§ **JOBS**
A. Summarize the forum thread about slow DVC commands in three sentences.
B. Reproduce the forum thread about slow DVC commands word for word from "Any tips for" to "at the moment.".
C. In the forum thread about slow DVC commands, how long did dvc exp show take to run earlier?

Dvc exp show, dvc queue status execution time

Hello,

How long should dvc queue status and dvc exp show take to run? Dvc queue status is going on ten minutes now for 20 experiments or so. Earlier it took 5 minutes for dvc exp show. These seem like they should be quick commands like git status which I spam constantly.

Any tips for how to speed this up?

Thanks,
Greg

Dvc queue logs same issue

Unfortunately this is a known issue, the performance for all 3 commands are affected due to how we collect/store information about the queued experiments. This is being actively worked on and will hopefully be resolved soon, but there aren’t any workarounds at the moment.

You can follow these issues for updates:

1 Like

Is there an older version of DVC which doesn’t have this issue? On a different project I have been using 1.16 or 1.11 (I don’t remember) which seems to be quick. Is there a 2.x version of DVC which doesn’t have the issue?

§ **DATA PROVIDED**
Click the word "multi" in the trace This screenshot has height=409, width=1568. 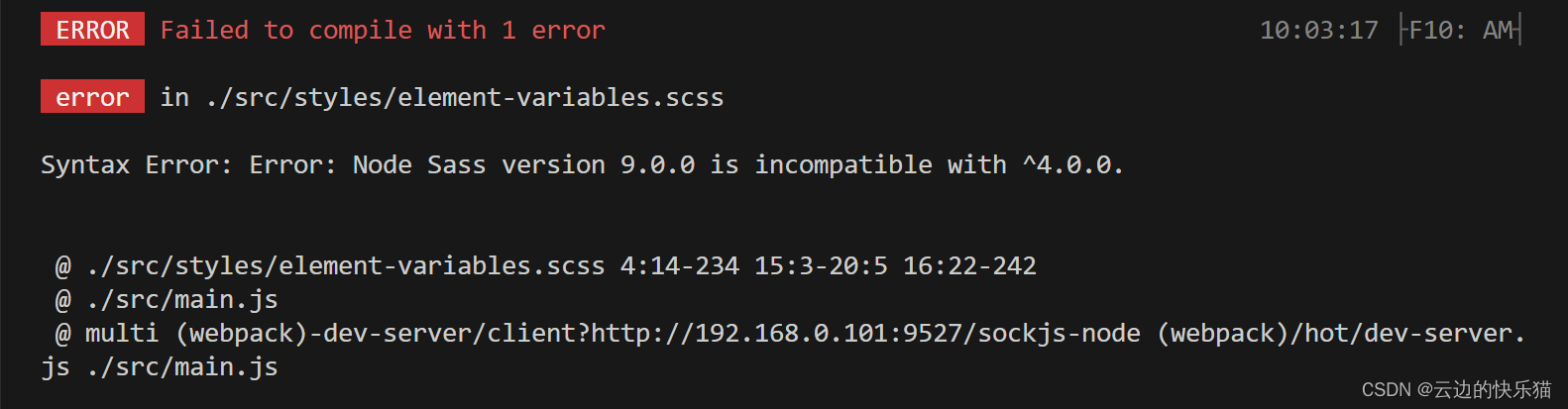tap(122, 333)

§ **RESULTS OF THE EXERCISE**
A. A user asks how long dvc queue status and dvc exp show should take, since dvc queue status has been running for about ten minutes on some 20 experiments and dvc exp show earlier took 5 minutes. A reply calls this a known issue that affects all three commands because of how information about queued experiments is collected and stored, says it is being actively worked on, and notes that there are no workarounds for now. The user then asks whether an older DVC version, particularly a 2.x release, avoids the problem.

B.
Any tips for how to speed this up?

Thanks,
Greg

Dvc queue logs same issue

Unfortunately this is a known issue, the performance for all 3 commands are affected due to how we collect/store information about the queued experiments. This is being actively worked on and will hopefully be resolved soon, but there aren’t any workarounds at the moment.

C. It took 5 minutes.